===== THE RECORDS =====

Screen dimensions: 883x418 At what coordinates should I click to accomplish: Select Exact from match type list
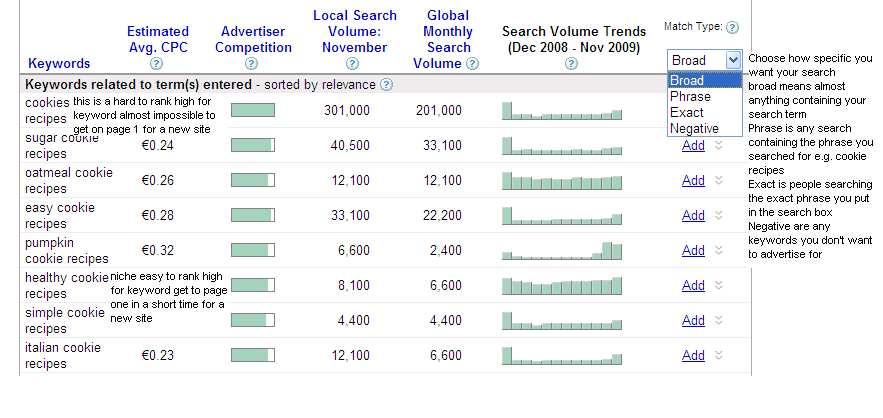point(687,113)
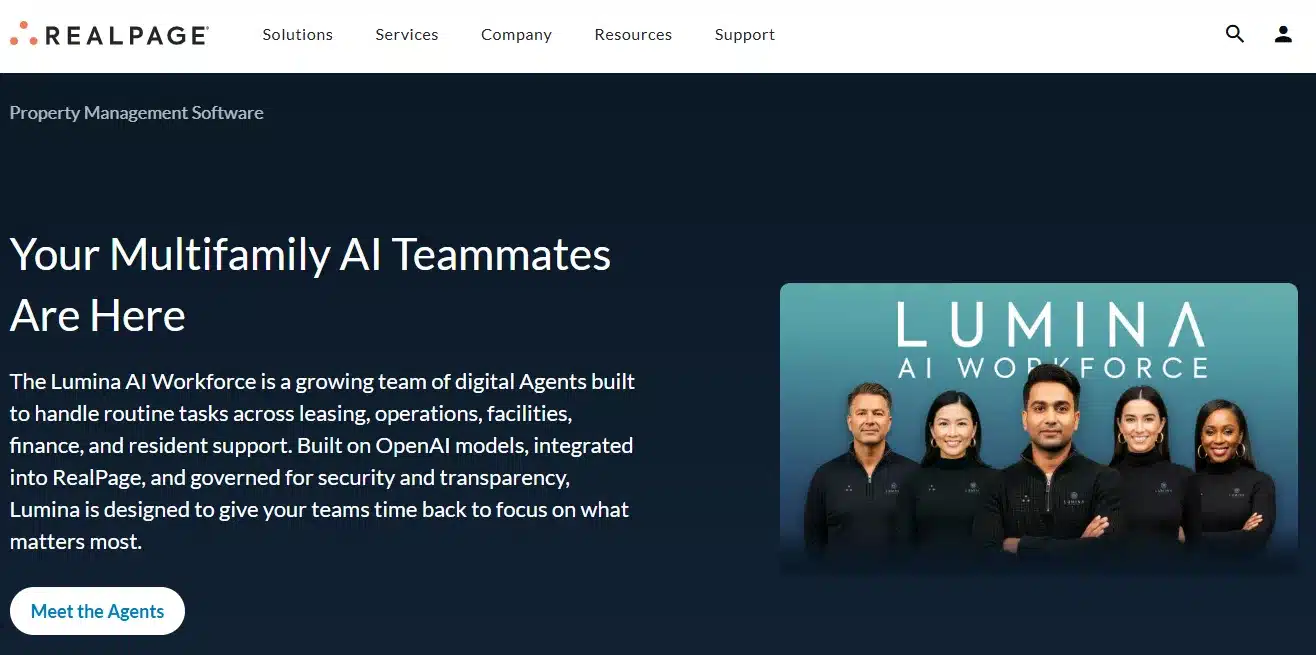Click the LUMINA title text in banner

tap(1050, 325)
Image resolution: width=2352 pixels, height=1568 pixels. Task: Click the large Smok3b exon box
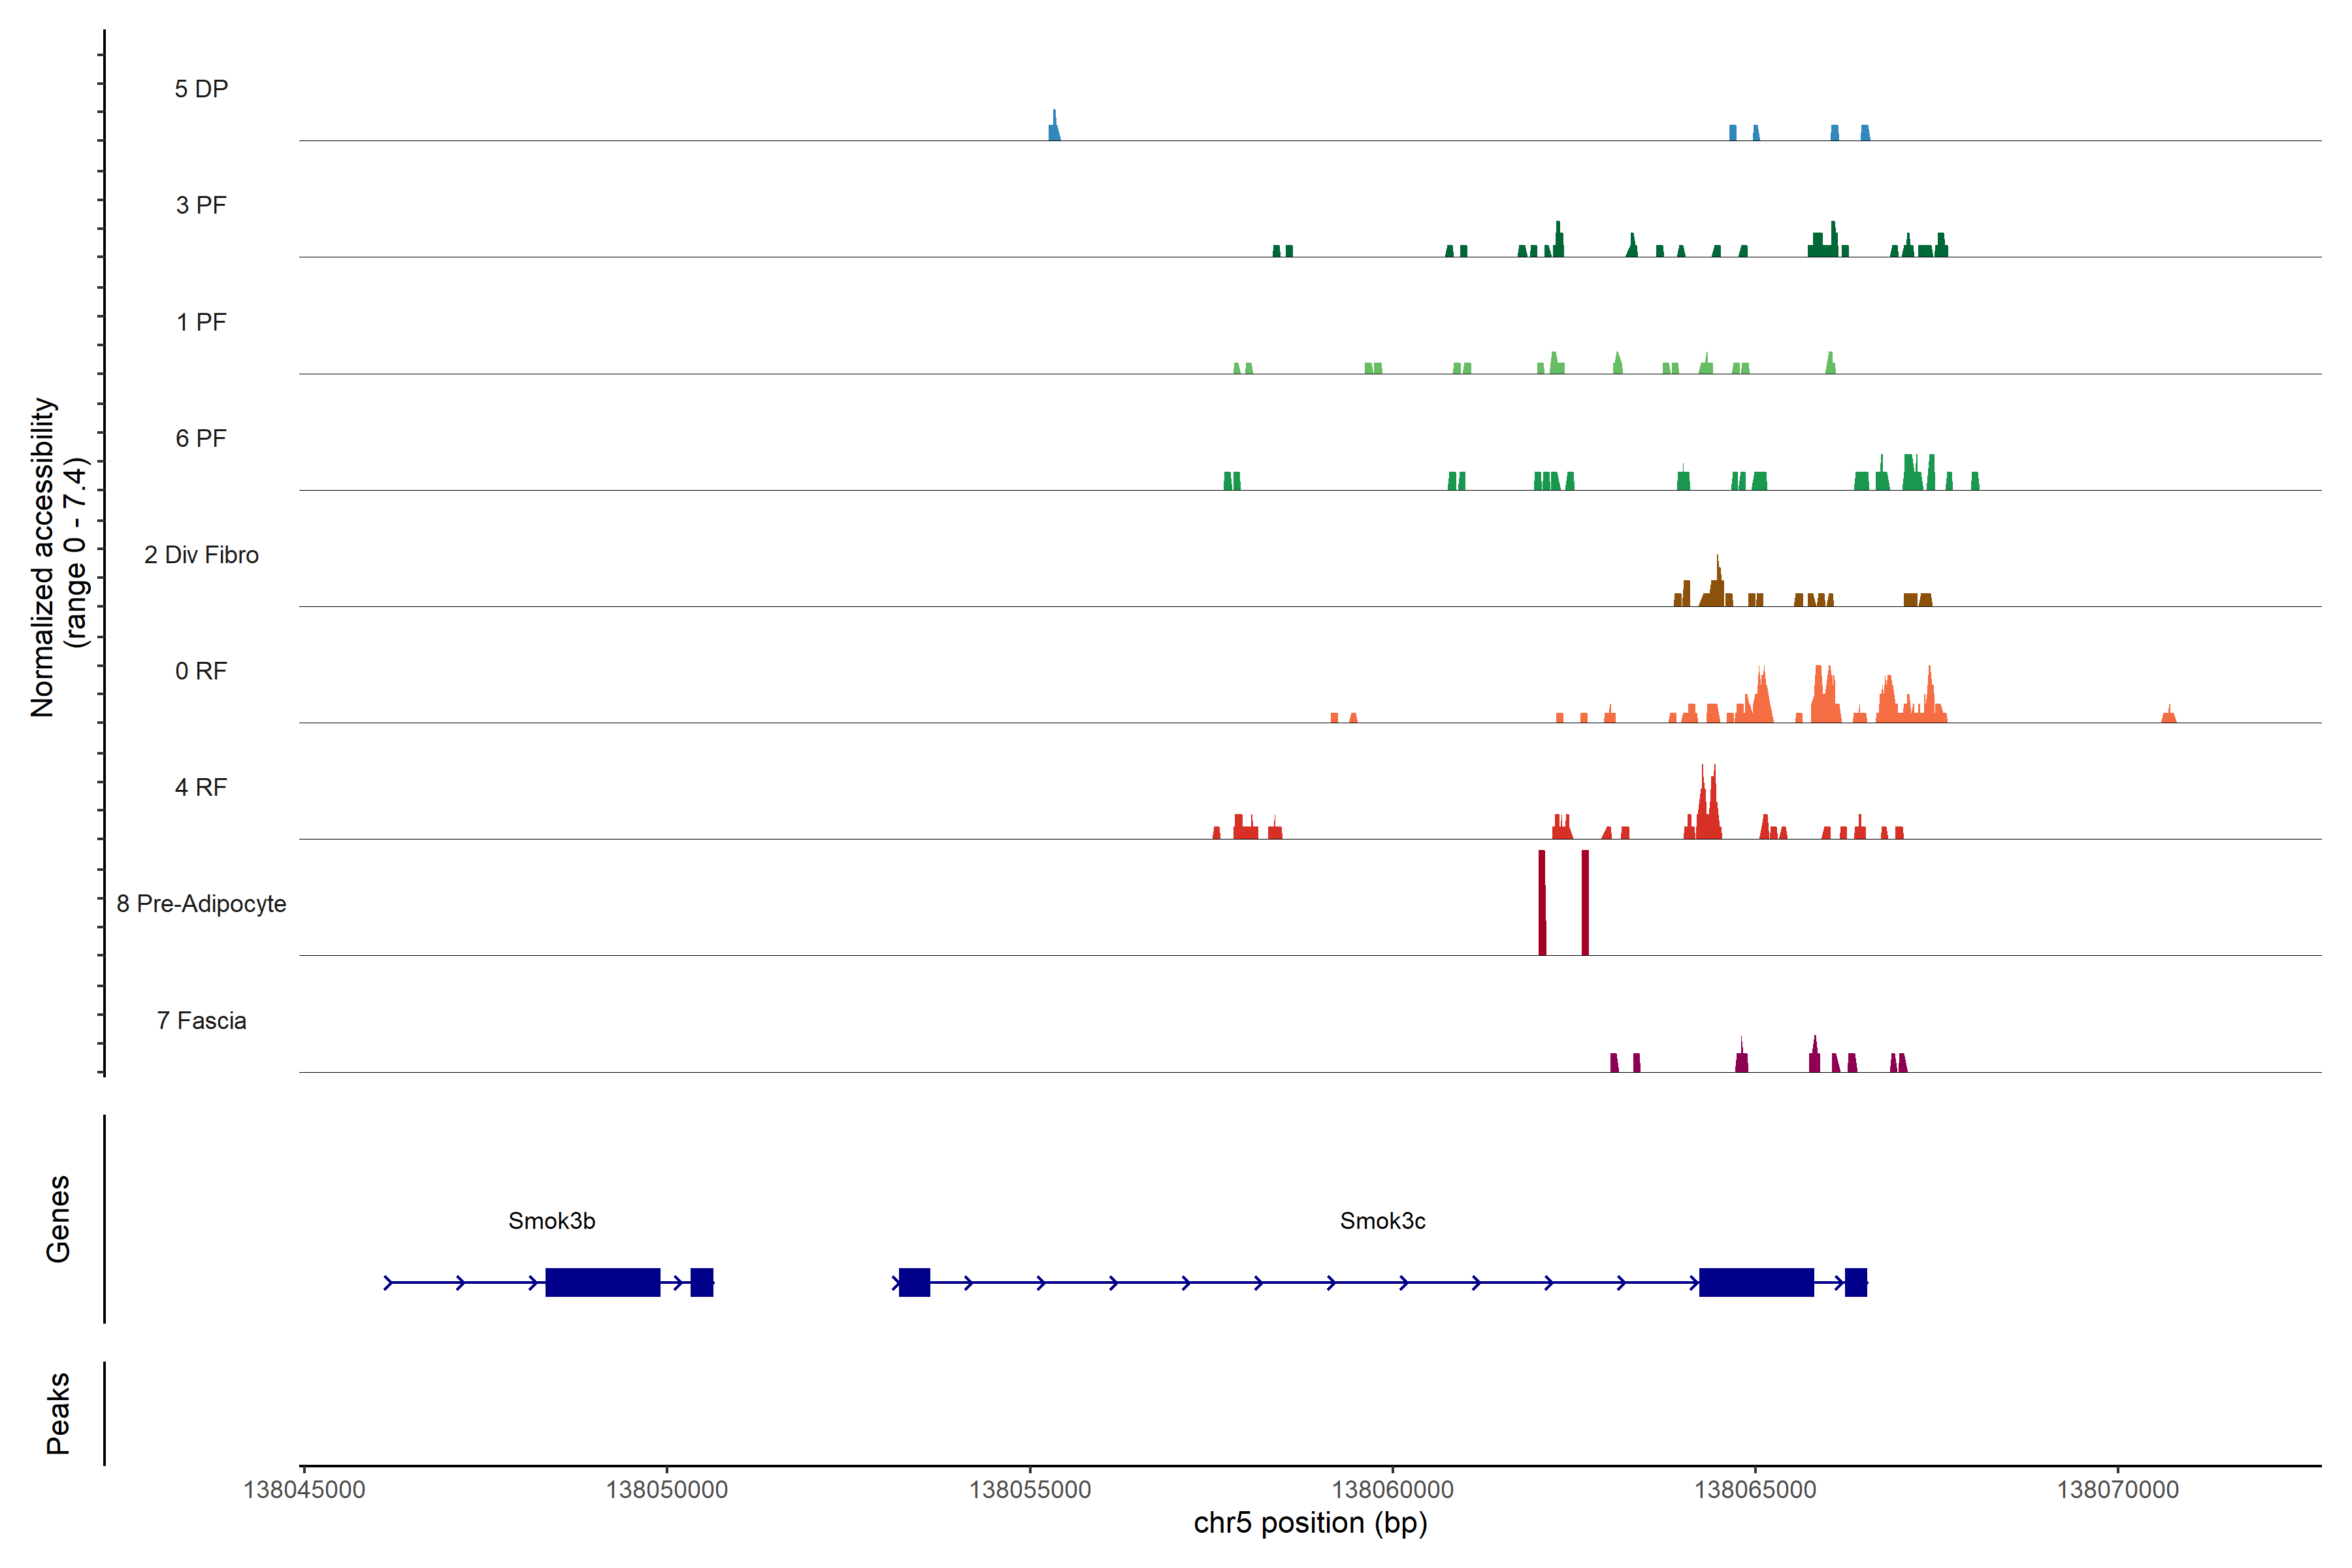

=====

INSTRUCTIONS TO FOLLOW :: Copy every line of the items above word for word, leaving out the pictures.

ANSWER TO THE PROBLEM ::
Screen dimensions: 883x418 At what coordinates should I click to accomplish: Select Exact from match type list
point(687,113)
Click the LUMINA title text in banner

tap(1050, 325)
Image resolution: width=2352 pixels, height=1568 pixels. Task: Click the large Smok3b exon box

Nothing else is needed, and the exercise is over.